Instructions to follow: Could you copy out every line of the data where the word "item" occurs?

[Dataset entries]
+++

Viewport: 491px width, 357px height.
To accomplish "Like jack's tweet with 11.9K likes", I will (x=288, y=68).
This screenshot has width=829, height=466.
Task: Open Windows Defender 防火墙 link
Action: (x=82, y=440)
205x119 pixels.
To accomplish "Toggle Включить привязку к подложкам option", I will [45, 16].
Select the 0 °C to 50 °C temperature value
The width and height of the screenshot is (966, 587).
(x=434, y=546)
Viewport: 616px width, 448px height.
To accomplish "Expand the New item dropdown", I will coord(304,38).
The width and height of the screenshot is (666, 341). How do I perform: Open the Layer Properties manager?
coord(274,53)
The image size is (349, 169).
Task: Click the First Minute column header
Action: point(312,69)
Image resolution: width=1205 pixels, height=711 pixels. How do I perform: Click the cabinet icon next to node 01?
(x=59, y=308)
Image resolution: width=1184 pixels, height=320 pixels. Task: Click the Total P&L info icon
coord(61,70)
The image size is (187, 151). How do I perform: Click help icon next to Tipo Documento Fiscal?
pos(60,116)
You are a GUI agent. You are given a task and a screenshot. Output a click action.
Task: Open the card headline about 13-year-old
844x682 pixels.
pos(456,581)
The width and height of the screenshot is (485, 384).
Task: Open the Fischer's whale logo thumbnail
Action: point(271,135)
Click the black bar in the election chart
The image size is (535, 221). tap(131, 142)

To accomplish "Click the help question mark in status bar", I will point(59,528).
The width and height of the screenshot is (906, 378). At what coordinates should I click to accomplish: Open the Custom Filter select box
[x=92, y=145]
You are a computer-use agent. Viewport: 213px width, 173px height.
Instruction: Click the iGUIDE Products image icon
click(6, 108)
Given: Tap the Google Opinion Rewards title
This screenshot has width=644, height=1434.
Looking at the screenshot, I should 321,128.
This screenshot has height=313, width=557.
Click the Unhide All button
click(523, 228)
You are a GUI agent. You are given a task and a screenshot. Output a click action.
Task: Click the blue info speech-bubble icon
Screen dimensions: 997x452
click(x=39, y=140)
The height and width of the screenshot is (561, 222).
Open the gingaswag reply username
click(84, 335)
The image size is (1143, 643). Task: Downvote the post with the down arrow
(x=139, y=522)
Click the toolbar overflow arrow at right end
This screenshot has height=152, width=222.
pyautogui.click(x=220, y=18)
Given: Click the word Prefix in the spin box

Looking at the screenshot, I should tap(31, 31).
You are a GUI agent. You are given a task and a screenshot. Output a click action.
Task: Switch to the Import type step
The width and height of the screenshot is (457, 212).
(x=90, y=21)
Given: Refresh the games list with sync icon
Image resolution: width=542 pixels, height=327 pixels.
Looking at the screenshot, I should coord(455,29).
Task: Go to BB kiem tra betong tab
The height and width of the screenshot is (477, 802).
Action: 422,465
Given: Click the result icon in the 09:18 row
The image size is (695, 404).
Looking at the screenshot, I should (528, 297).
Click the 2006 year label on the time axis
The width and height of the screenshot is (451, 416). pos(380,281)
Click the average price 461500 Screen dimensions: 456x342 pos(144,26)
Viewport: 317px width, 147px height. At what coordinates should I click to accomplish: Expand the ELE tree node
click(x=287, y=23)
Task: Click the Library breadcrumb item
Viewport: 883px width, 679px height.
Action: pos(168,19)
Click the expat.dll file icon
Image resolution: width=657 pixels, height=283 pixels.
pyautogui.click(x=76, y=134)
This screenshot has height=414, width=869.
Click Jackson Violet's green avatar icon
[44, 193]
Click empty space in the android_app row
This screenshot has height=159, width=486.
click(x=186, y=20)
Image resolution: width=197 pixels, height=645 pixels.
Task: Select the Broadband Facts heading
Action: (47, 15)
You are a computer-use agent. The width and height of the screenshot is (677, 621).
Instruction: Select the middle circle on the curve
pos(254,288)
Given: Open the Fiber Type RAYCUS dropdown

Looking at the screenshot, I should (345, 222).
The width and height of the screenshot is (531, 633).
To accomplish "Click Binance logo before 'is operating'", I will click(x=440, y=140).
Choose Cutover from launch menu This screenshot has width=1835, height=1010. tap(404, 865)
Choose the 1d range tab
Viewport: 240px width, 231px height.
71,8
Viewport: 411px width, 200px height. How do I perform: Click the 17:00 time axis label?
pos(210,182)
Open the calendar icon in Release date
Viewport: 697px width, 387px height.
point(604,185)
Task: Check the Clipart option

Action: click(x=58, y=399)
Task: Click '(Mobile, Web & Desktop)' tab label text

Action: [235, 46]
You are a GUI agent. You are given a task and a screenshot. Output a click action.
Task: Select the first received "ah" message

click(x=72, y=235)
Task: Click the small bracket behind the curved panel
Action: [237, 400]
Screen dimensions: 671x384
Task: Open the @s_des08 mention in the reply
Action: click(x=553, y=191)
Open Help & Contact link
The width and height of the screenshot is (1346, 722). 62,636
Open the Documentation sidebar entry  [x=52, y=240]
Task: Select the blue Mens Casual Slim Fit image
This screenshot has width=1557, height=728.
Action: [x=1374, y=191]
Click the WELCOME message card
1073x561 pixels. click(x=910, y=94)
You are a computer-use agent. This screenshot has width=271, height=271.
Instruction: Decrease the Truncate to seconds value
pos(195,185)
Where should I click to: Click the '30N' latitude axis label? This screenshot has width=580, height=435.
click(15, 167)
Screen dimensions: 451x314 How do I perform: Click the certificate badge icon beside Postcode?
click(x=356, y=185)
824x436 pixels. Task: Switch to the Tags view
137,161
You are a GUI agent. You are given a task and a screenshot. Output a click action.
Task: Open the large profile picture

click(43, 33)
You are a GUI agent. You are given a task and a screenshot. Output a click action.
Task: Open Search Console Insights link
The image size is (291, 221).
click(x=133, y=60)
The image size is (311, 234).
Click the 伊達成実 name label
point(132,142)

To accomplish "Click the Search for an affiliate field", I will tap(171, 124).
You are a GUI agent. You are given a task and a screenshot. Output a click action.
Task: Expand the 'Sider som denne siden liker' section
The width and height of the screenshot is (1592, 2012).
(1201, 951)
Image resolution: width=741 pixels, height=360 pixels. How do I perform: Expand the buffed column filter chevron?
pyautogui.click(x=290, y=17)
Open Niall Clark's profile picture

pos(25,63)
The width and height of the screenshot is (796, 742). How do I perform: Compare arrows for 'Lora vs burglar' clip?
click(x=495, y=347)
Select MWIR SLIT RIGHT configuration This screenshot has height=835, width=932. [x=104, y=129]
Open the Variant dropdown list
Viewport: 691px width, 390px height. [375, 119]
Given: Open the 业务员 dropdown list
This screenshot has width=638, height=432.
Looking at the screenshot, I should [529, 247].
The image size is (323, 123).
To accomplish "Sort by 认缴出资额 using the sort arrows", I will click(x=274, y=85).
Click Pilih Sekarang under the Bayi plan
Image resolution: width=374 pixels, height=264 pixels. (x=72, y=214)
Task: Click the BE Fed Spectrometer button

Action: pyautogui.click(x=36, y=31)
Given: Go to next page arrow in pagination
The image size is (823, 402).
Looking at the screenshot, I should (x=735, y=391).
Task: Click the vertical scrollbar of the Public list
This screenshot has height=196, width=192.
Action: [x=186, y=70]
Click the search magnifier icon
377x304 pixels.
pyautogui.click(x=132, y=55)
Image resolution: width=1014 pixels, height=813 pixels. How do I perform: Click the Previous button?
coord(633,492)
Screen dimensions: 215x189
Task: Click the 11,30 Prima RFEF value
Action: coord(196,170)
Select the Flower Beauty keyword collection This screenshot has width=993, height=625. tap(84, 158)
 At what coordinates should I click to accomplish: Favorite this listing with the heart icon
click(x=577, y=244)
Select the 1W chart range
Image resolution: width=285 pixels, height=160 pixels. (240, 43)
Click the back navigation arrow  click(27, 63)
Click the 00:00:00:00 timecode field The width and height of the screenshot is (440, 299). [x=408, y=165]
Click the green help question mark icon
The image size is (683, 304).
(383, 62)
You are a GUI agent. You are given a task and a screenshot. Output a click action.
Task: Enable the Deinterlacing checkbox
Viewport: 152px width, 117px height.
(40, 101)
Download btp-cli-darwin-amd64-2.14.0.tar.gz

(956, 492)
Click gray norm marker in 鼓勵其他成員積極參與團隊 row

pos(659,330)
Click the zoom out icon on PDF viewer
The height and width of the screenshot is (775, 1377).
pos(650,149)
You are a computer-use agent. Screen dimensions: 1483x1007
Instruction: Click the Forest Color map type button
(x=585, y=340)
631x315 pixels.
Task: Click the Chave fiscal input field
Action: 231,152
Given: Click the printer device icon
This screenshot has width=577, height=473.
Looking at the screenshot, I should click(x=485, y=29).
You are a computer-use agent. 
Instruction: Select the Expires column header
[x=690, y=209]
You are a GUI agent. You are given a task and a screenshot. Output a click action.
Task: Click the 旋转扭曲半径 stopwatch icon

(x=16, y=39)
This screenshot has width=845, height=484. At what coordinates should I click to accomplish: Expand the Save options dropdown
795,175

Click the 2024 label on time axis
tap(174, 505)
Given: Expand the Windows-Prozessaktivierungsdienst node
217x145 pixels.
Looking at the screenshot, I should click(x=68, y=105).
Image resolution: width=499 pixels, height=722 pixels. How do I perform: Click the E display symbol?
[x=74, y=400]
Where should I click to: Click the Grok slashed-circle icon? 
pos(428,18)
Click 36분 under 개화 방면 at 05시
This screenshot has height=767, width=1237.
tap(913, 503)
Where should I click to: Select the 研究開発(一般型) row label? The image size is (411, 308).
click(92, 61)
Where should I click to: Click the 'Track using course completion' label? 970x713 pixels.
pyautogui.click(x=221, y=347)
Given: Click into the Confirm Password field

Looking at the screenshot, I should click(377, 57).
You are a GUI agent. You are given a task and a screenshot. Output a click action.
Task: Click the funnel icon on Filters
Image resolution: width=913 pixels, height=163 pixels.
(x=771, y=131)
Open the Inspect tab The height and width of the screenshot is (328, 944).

+++

Output for this exercise:
To accomplish "Expand the New item dropdown", I will coord(304,38).
Task: Click the Library breadcrumb item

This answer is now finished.